→ **Material for the task**
--------

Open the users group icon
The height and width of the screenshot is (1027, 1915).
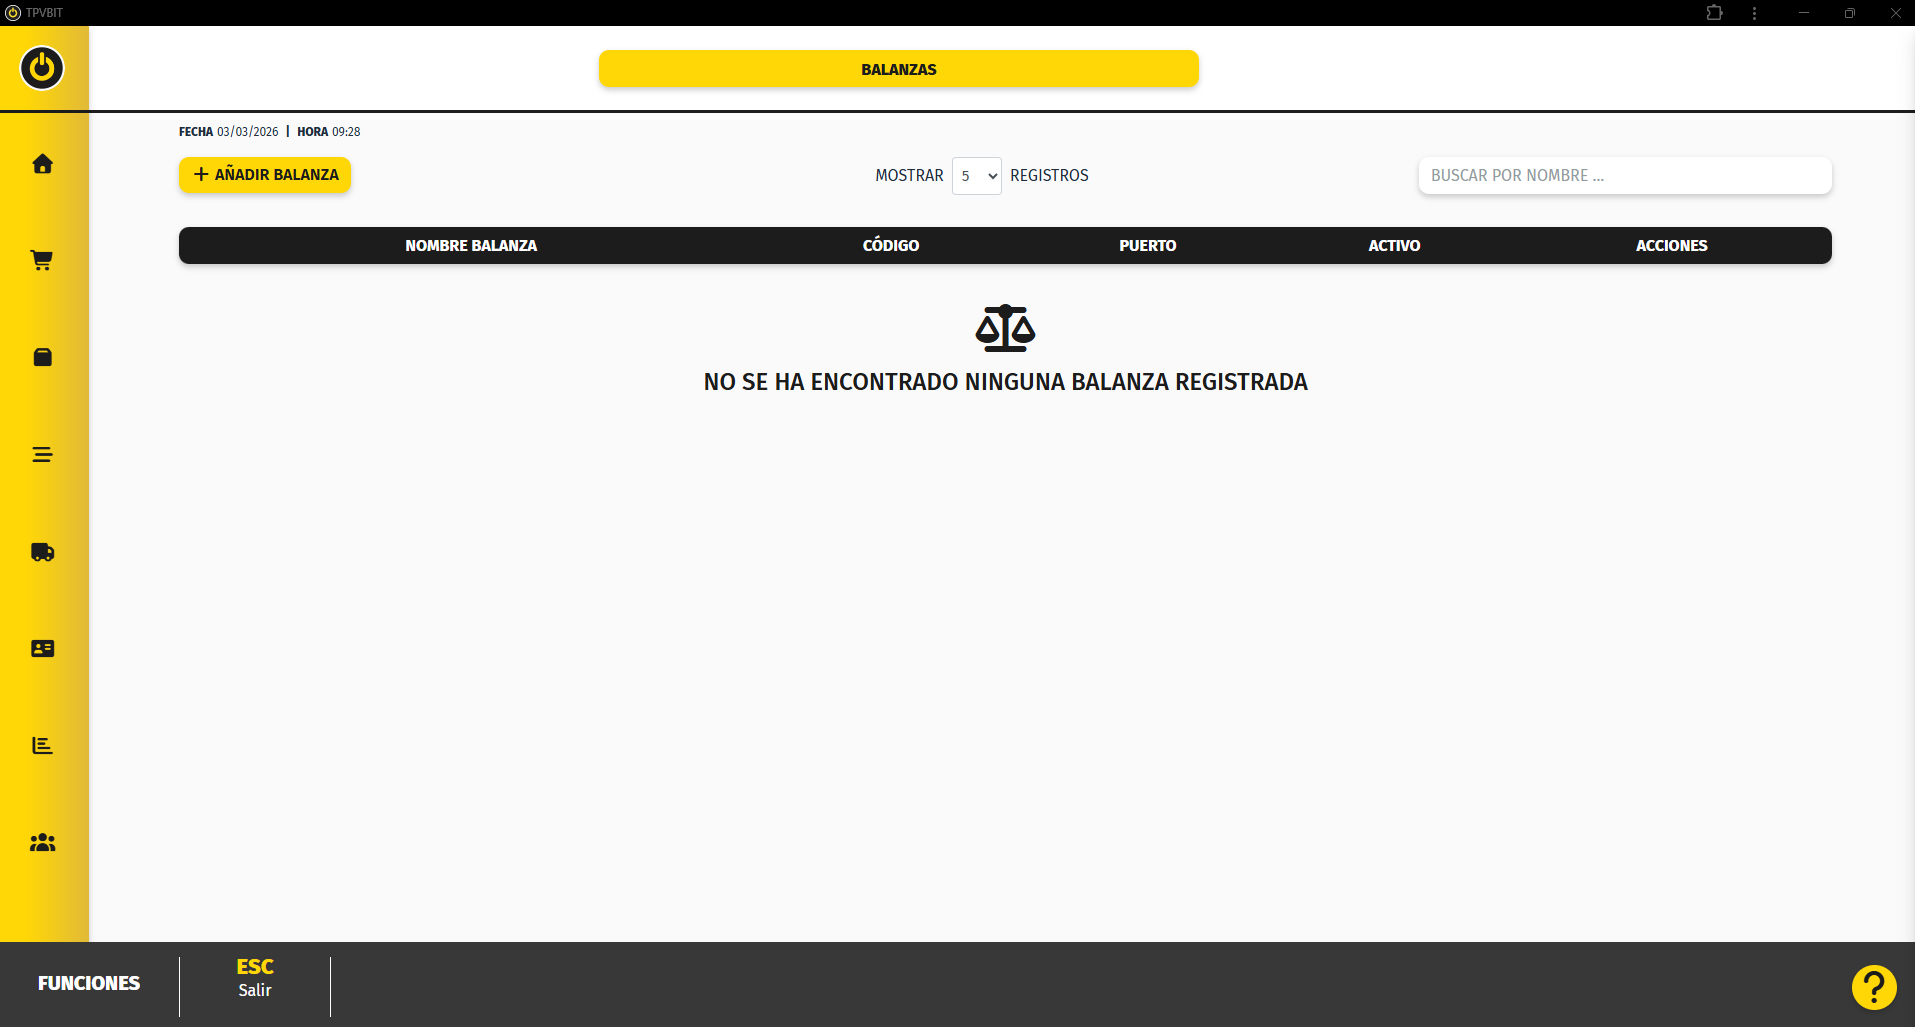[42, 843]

--------

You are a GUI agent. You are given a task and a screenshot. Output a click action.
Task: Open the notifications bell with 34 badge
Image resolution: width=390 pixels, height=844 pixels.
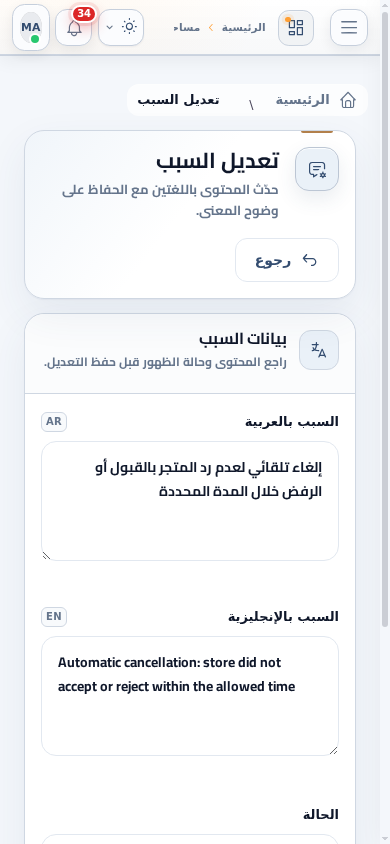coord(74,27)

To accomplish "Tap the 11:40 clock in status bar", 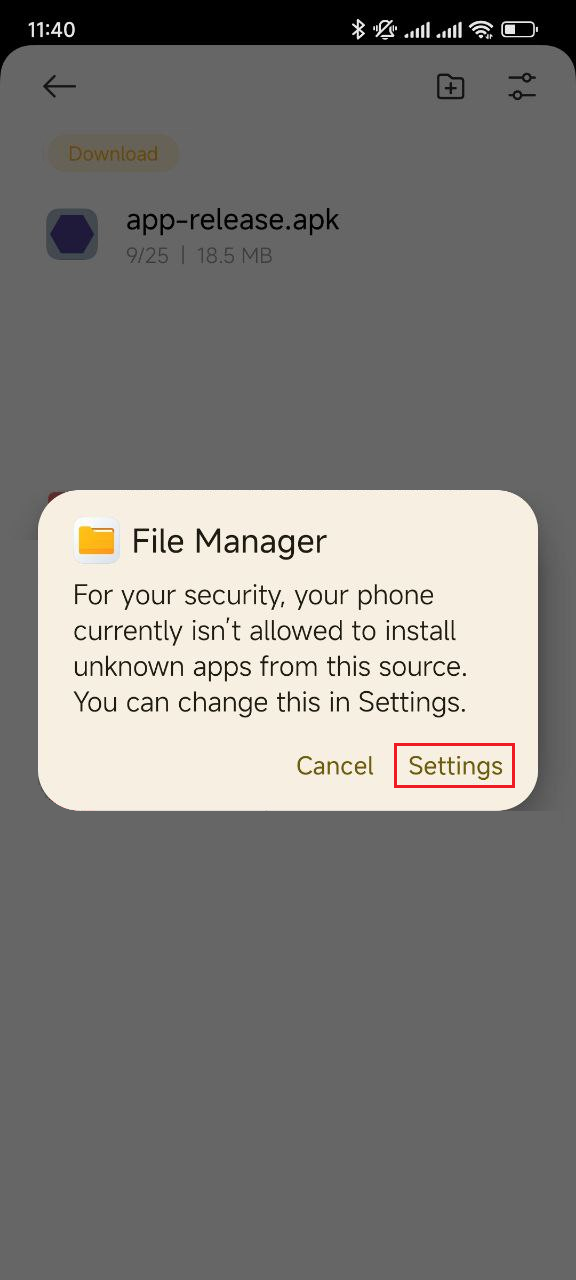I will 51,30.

--------

Identify every line in the entries above that contains the word "screenshot" and copy each of those lines. Case counts.

The height and width of the screenshot is (1027, 1915).
You are a GUI agent. You are given a task and a screenshot. Output a click action.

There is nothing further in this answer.